Die 1999 von 29 europäischen Bildungsministern in Bologna unterzeichnete Erklärung, Studiengänge und -abschlüsse harmonisieren zu wollen, führte in Deutschland zu einer weitreichenden Umstellung auf Bachelor- und Masterstudiengänge. Der Abschluss „Diplom-Ingenieur“ wurde hierdurch nach und nach durch „Bachelor/Master of Science/Engineering“ ersetzt. Bis auf wenige Ausnahmen werden die deutschen Hochschulen daher bald keinen Titel „Dipl.-Ing.“ mehr vergeben.

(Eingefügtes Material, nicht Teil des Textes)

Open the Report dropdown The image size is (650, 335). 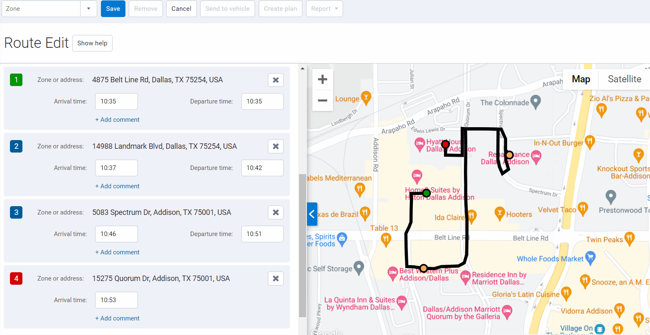coord(324,8)
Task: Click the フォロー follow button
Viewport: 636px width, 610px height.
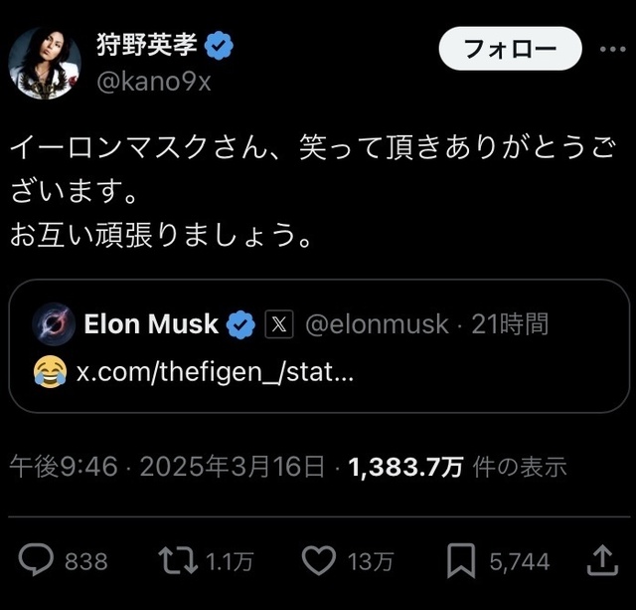Action: coord(510,49)
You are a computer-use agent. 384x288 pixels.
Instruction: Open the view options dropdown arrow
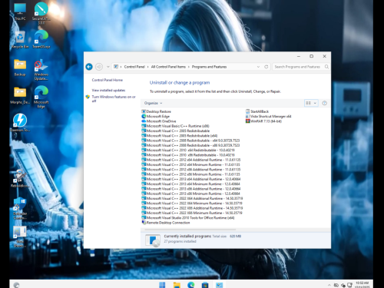click(x=315, y=103)
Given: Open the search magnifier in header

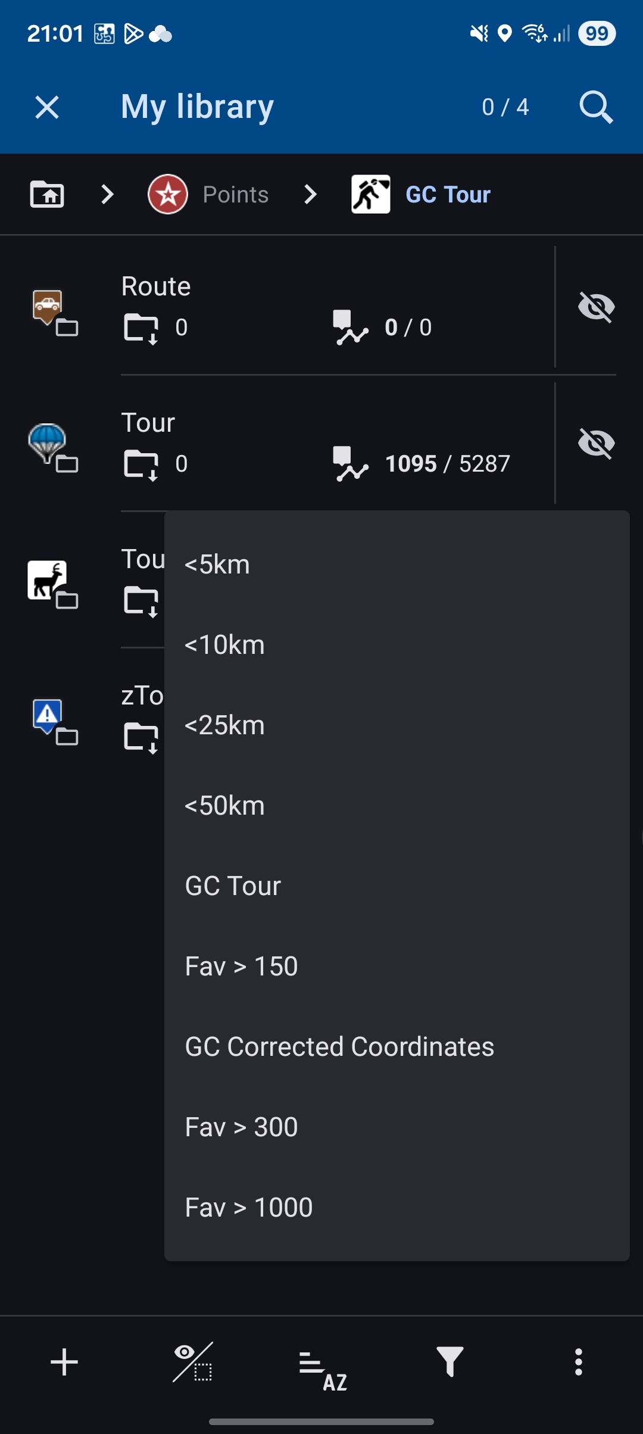Looking at the screenshot, I should pos(596,107).
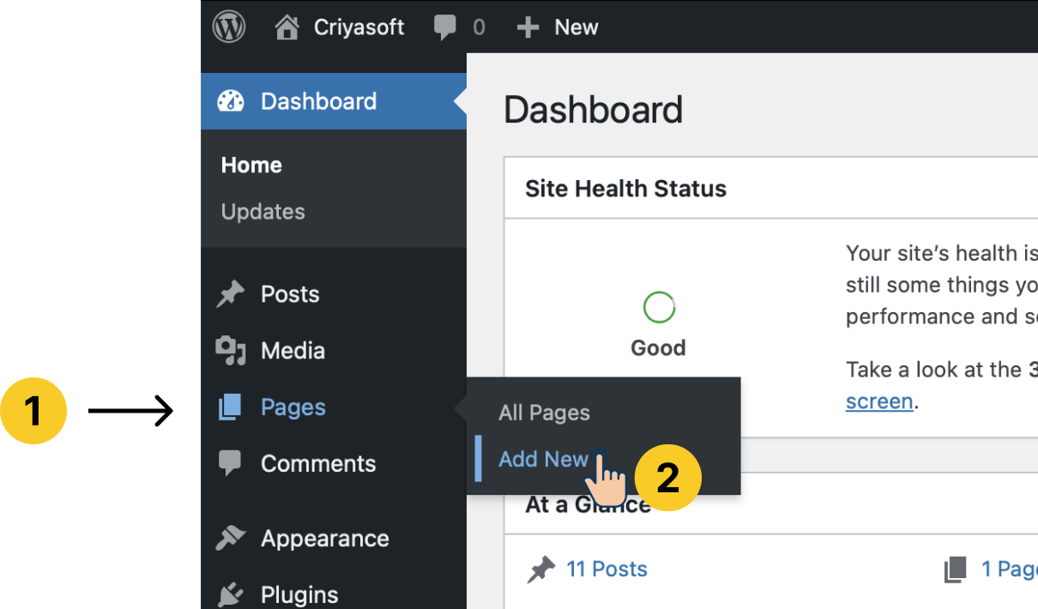Click the New button in admin bar

coord(576,27)
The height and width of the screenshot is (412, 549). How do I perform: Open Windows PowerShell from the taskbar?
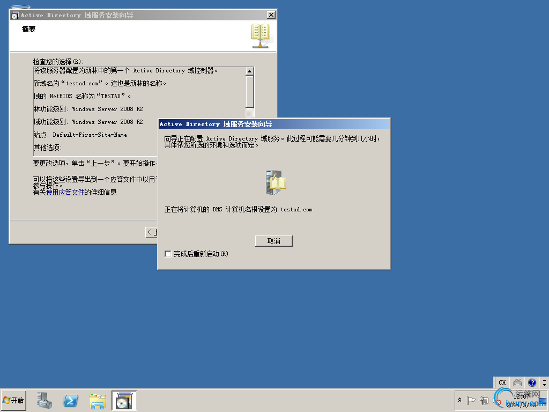click(x=71, y=400)
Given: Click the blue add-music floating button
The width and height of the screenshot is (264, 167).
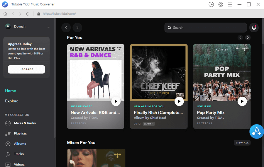Looking at the screenshot, I should pos(256,132).
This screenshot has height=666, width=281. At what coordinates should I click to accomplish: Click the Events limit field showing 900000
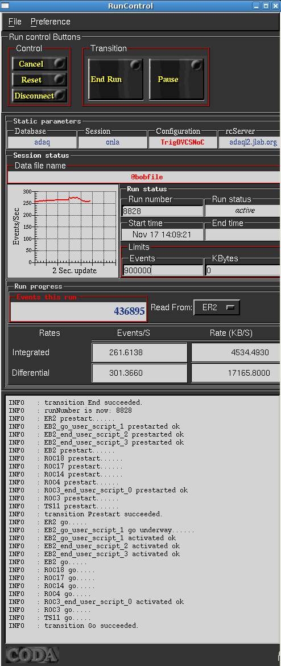(x=163, y=270)
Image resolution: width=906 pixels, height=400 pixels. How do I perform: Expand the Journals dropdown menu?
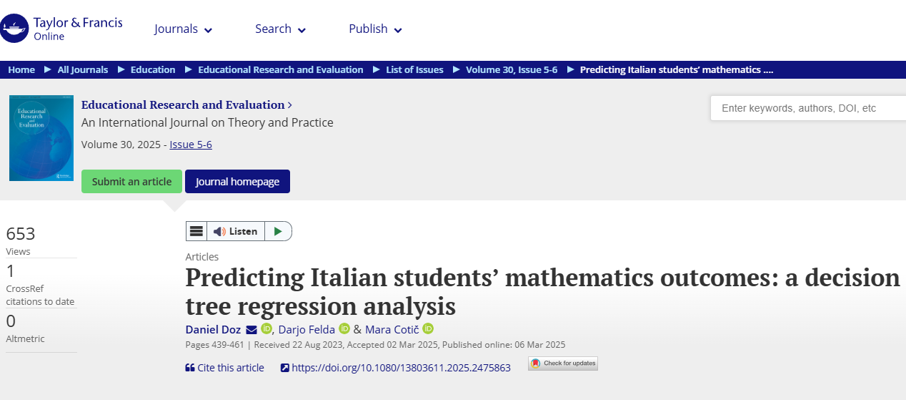tap(184, 29)
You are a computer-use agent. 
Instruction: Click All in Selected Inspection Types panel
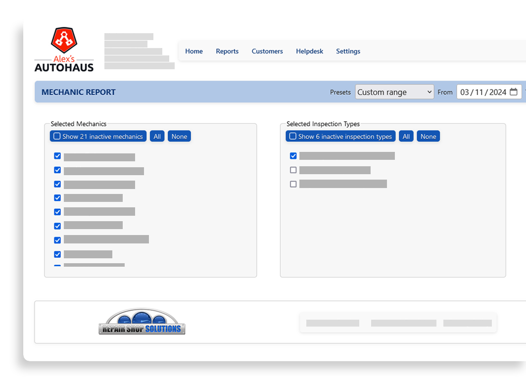tap(406, 136)
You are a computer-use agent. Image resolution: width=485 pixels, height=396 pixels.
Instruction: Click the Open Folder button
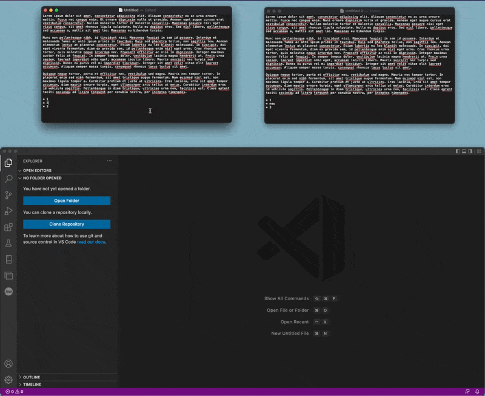click(67, 201)
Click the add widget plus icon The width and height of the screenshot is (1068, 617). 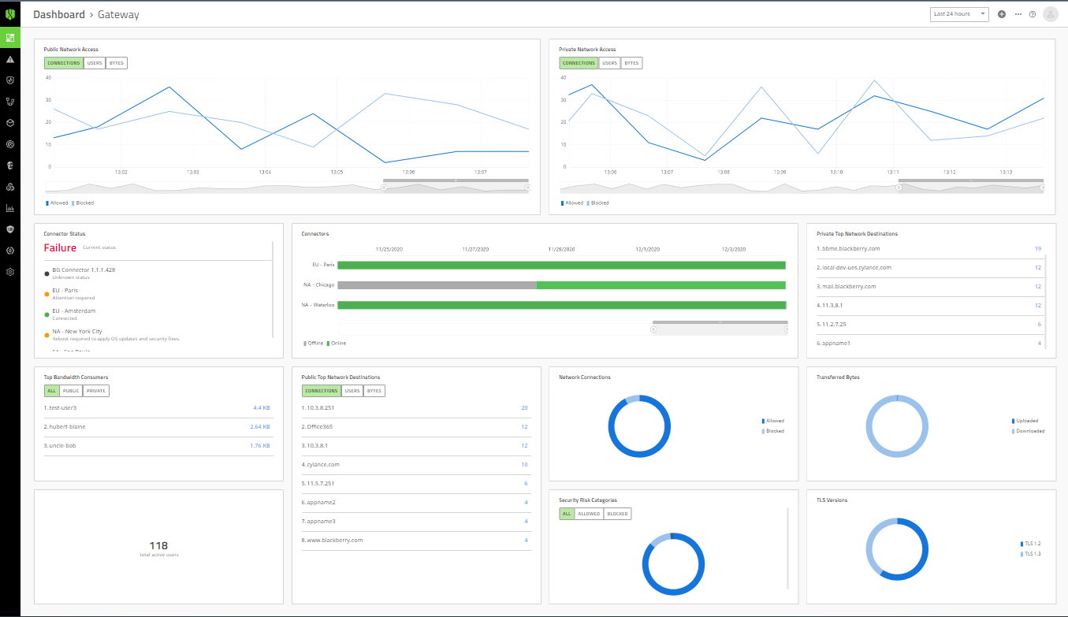coord(1002,14)
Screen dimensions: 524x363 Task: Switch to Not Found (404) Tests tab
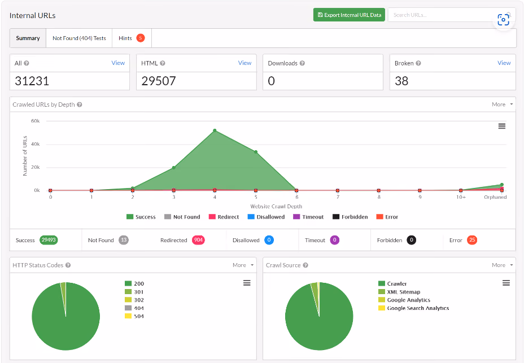[x=79, y=38]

Diese Entwicklung haben einige Bundesländer zum Anlass genommen, die sogenannten Ingenieurgesetze zu verschärfen, um die EU-Richtlinie 2013/55 zur erfüllen. Diese Gesetze sind Ländersache und legen seit den 1970er-Jahren fest, unter welchen Voraussetzungen die Berufsbezeichnung „Ingenieur“ geführt werden darf und wie die Anerkennung von Bildungsabschlüssen erfolgt, die im Ausland erworben wurden. Die Anforderungen an ein deutsches Ingenieurstudium waren dabei bisher auf das Wesentliche beschränkt: Das Studium muss eine technische oder naturwissenschaftliche Fachrichtung haben, mit einer Dauer von mindestens sechs Semestern. Dies wollen nun einige Bundesländer deutlich ändern. Beispielsweise ist geplant, für das Ingenieurstudium ein Mindestanteil von 80 % Mint-Fächern gesetzlich vorzuschreiben. Die Ingenieurkammern sollen prinzipiell das Recht zum Führen der Berufsbezeichnung „Ingenieur“ prüfen und bescheinigen. Berufsaufgaben und typische Tätigkeiten werden vorgegeben. Und Ingenieure mit ausländischer Berufsqualifikation müssen sich in ein Verzeichnis der Ingenieurkammer eintragen.

Solche Regelungen sind weder förderlich für den Schutz des guten Rufs des Ingenieurberufs, noch zielführend in Hinblick auf die Straffung und Vereinfachung der Vorschriften, wie es von der EU-Richtlinie angestrebt wurde, um berufliche Qualifikationen anzuerkennen. Sie erzeugen stattdessen zusätzlichen bürokratischen Aufwand, schwächen die Autonomie der Hochschulen, erschweren die nationale und internationale Mobilität von Ingenieuren und verringern die Anpassungsmöglichkeiten von Ingenieurstudiengängen an neue technische und gesellschaftliche Entwicklungen.

Um sicherzustellen, dass wir auch zukünftig herausragende Ingenieure ausbilden können, muss die Zertifizierung der Qualität von Ingenieurstudiengängen im Hochschul- und Wissenschaftsbereich bleiben. Detaillierte gesetzliche Vorgaben sind hierfür unnötig. Für die Anerkennung von im Ausland erbrachten äquivalenten Leistungen benötigen wir ein einfaches und transparentes Verfahren. Ein Mitwirken der Ingenieurkammern sollte dabei möglich, aber nicht notwendig sein. Und die Abschlussurkunden aller deutschen Ingenieurstudiengänge können zum Tragen des Titels „Ingenieur“ berechtigen, damit der „Ingenieur“ auch zukünftig ein anerkanntes und transparentes Markenzeichen bleibt.